> Reading passage
%%

To begin with, all of the Numpy functions have been subsumed into the
`scipy` namespace so that all of those functions are available
without additionally importing Numpy. In addition, the universal
functions (addition, subtraction, division) have been altered to not
raise exceptions if floating-point errors are encountered; instead,
NaN’s and Inf’s are returned in the arrays. To assist in detection of
these events, several functions (`sp.isnan`, `sp.isfinite`,
`sp.isinf`) are available.

Finally, some of the basic functions like log, sqrt, and inverse trig
functions have been modified to return complex numbers instead of
NaN’s where appropriate (*i.e.* `sp.sqrt(-1)` returns `1j`).

The purpose of the top level of scipy is to collect general-purpose
routines that the other sub-packages can use and to provide a simple
replacement for Numpy. Anytime you might think to import Numpy, you
can import scipy instead and remove yourself from direct dependence on
Numpy. These routines are divided into several files for
organizational purposes, but they are all available under the numpy
namespace (and the scipy namespace). There are routines for type
handling and type checking, shape and matrix manipulation, polynomial
processing, and other useful functions. Rather than giving a detailed
description of each of these functions (which is available in the
Numpy Reference Guide or by using the `help`, `info` and
`source` commands), this tutorial will discuss some of the more
useful commands which require a little introduction to use to their
full potential.

Note the difference between `sp.iscomplex`/`sp.isreal` and
`sp.iscomplexobj`/`sp.isrealobj`. The former command is
array based and returns byte arrays of ones and zeros providing the
result of the element-wise test. The latter command is object based
and returns a scalar describing the result of the test on the entire
object.

%%

> Request A
Translate this sentence from the SciPy tutorial passage into French: "The purpose of the top level of scipy is to collect general-purpose routines that the other sub-packages can use and to provide a simple replacement for Numpy."
> Request B
Continue the SciPy tutorial passage, picking up after its final sentence.

> The data
%%

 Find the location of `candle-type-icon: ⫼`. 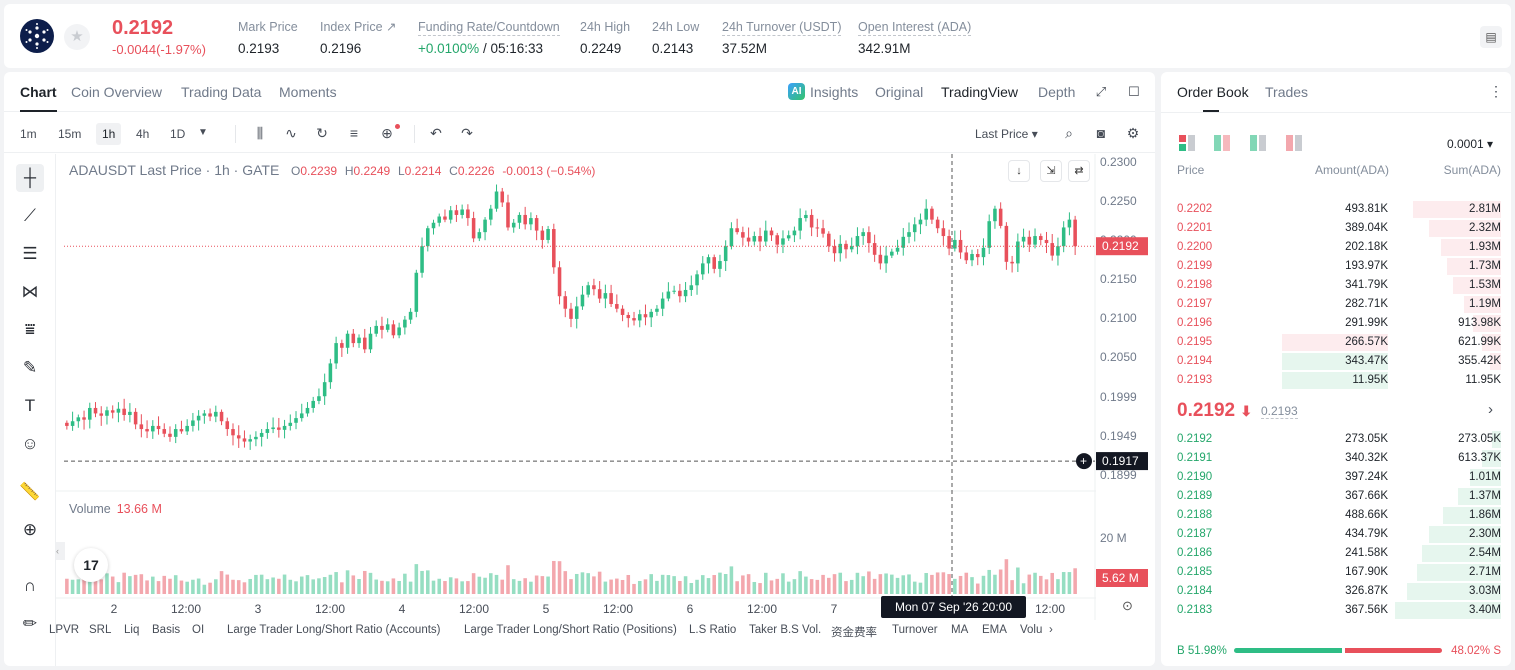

%%
%%

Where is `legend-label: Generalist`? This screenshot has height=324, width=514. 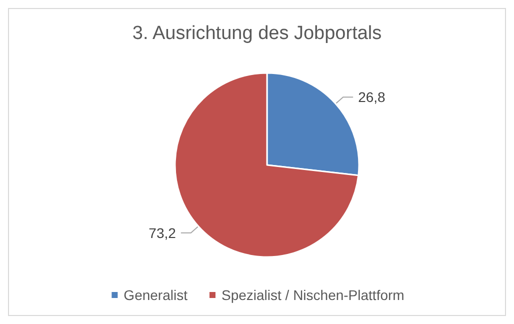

%%

> Exercise output A
L'objectif du niveau supérieur de scipy est de rassembler des routines d'usage général que les autres sous-paquets peuvent utiliser et de fournir un simple substitut à Numpy.

> Exercise output B
Often it is required to get just the real and/or imaginary part of a
complex number. While complex numbers and arrays have attributes that
return those values, if one is not sure whether or not the object will
be complex-valued, it is better to use the functional forms
`sp.real` and `sp.imag` . These functions succeed for anything
that can be turned into a Numpy array. Consider also the function
`sp.real_if_close` which transforms a complex-valued number with
tiny imaginary part into a real number.

Occasionally the need to check whether or not a number is a scalar
(Python (long)int, Python float, Python complex, or rank-0 array)
occurs in coding. This functionality is provided in the convenient
function `sp.isscalar` which returns a 1 or a 0.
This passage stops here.